Asana lets users create custom fields where they can track anything they want. The collaboration tool allows team members to post comments or questions directly to tasks so others can respond immediately. This real-time communication cuts down on the need for time-consuming meetings and lets team managers see all their teams’ projects.

Jira: Jira Software has Scrum boards that enable teams to focus on tasks at hand. It also has Kanban boards that give teams insight into tasks and workflow, output and cycle times. Users can access several reports, such as sprint reports, burn-down/up charts and velocity charts that offer real-time visibility into a team’s performance.

Additionally, Portfolio for Jira is a portfolio management tool that agile teams can use to create roadmaps for their projects. Some of its features include a real-time visual roadmap, multiple scenario planning, the capability to estimate start and end dates for projects, resource management and unlimited hierarchies.

Bottom Line: Teams can use Jira to manage their work by creating stories for projects and issues for individual tasks. Jira includes reports, such as burn-down charts, to show how teams work and where they can improve. Asana is a great collaboration and productivity tool for teams, and it has an intuitive interface for managing team workflows. But Asana doesn’t include Gantt charts, time tracking or other advanced project management tools.

Implementation/Integration

Asana: Because Asana is a cloud-based solution, its implementation will be quicker than most on-premise deployments. Some users have complained that Asana doesn’t offer an on-premise version and requires an internet connection. Asana can integrate with several project management and software-as-a-service productivity applications, such as Microsoft Office 365, Dropbox, Google Calendar, Pivotal Tracker, Evernote, Instagantt, Zapier, Slack, Everhour and Jira.

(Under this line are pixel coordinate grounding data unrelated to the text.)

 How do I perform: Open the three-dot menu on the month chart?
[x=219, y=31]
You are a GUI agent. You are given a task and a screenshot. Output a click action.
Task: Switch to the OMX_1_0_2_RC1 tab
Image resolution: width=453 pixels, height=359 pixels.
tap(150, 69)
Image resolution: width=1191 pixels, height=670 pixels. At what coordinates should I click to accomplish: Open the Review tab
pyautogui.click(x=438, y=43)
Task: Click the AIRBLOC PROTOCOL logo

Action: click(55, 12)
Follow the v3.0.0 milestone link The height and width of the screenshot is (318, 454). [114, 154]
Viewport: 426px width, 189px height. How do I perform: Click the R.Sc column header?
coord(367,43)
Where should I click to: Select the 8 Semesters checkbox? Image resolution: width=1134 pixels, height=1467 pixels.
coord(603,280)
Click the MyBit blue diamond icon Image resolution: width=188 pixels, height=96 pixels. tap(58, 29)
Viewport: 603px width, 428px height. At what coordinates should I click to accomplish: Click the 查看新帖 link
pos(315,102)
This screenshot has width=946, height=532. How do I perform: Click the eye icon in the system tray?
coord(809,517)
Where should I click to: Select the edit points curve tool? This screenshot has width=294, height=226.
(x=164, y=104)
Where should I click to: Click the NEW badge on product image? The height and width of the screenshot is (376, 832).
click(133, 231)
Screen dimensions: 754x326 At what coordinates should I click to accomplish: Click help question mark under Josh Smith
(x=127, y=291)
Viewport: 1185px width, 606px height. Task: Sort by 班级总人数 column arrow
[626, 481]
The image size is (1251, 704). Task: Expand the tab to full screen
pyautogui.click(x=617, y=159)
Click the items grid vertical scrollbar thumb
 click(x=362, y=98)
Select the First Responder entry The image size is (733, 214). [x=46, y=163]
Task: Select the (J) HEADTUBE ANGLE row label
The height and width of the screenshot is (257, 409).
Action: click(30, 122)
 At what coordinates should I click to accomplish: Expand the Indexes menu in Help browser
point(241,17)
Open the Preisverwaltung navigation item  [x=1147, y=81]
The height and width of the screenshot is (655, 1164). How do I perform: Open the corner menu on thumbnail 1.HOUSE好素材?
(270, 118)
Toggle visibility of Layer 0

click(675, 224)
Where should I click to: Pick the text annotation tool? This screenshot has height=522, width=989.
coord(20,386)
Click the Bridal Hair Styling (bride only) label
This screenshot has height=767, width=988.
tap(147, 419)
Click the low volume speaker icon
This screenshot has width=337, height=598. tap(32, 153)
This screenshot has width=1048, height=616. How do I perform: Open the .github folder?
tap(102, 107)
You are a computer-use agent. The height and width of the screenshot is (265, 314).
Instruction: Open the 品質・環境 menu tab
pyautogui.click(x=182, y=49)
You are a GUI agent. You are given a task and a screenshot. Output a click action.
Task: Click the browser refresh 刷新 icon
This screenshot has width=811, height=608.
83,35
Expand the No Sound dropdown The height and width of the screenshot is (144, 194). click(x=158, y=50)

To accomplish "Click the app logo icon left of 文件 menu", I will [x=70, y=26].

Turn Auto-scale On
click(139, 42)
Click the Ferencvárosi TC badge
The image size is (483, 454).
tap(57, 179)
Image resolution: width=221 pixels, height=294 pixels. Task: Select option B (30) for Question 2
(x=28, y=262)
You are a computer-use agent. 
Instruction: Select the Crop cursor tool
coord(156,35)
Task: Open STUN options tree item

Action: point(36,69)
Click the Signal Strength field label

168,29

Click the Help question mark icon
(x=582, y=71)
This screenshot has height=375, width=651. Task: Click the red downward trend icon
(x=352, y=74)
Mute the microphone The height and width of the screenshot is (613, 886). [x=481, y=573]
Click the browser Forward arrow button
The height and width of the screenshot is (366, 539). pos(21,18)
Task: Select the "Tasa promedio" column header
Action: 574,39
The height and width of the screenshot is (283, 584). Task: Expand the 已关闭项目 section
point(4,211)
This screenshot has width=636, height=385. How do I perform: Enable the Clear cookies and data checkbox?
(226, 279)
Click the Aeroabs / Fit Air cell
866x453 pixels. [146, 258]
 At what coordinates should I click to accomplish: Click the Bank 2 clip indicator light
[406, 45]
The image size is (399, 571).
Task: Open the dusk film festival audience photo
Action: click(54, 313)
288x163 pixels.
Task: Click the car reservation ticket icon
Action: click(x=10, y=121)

Jira: Jira can be deployed either on-premise or in the cloud. With Jira Software Cloud, Atlassian hosts and sets up a company’s Jira software site in the cloud. With Jira Software Server, a company hosts Jira Software on its own hardware and can customize setup according to its preferences. Jira integrates with a number of business systems and applications, including Salesforce, Sales Cloud, Zephyr, Zendesk, Gliffy, GitHub and Service Desk.

Bottom Line: Jira appeals to a wider audience because it offers the same features whether it’s deployed onsite or hosted in the cloud. Although Asana can be deployed quickly, it can take time for projects to load because of the number of tasks and workflows the solution has to process.

Customer Service & Support

Asana: Asana offers a number of resources for customer support, including:

  • Email/chat support – Customers with questions that can’t be answered via Asana’s support pages can engage in a chat session or send an email by selecting Contact Sales at the top right of the Support page.
  • Customer success program – For subscribers to its paid plans, Asana offers access to Success Managers, a team of support specialists dedicated to ensuring clients have a positive experience with Asana. Customer success managers help teams through ongoing training, intuitive fixes and workflow optimization.
  • Asana Guide – Asana’s website includes a dedicated guide for users to gain knowledge about features and best practices, see video tutorials, learn tips and browse other bits of relevant information. A separate guide for developers shows how to customize the Asana experience through the application program interface (API).

Jira: Atlassian’s support portal includes a comprehensive online knowledge base, video tutorials, community forums and a suggestion forum where users can request features and report bugs. Users can also submit support requests.

Atlassian offers the following support options:

  • Select Support – Select Support is included in a company’s Atlassian license and active maintenance. It ensures support engineers are available during a customer’s business hours (9 a.m. – 5 p.m.). Response times vary.
  • Priority Support (Atlassian Cloud) – With Priority Support for Atlassian Cloud, customers get elevated levels of support to help speed up issue resolution and keep their critical Atlassian Cloud systems running smoothly. The response times vary.
  • Priority Support (Atlassian Server) – Priority Support for Atlassian Server is a paid plan that ensures customers’ mission-critical Atlassian Server and Data Center applications scale successfully. Phone support is available for critical issues only.
  • Premier Support – Premier Support, a paid plan, includes 24/7 phone support, a 30-minute response time for extremely critical issues and onboarding services.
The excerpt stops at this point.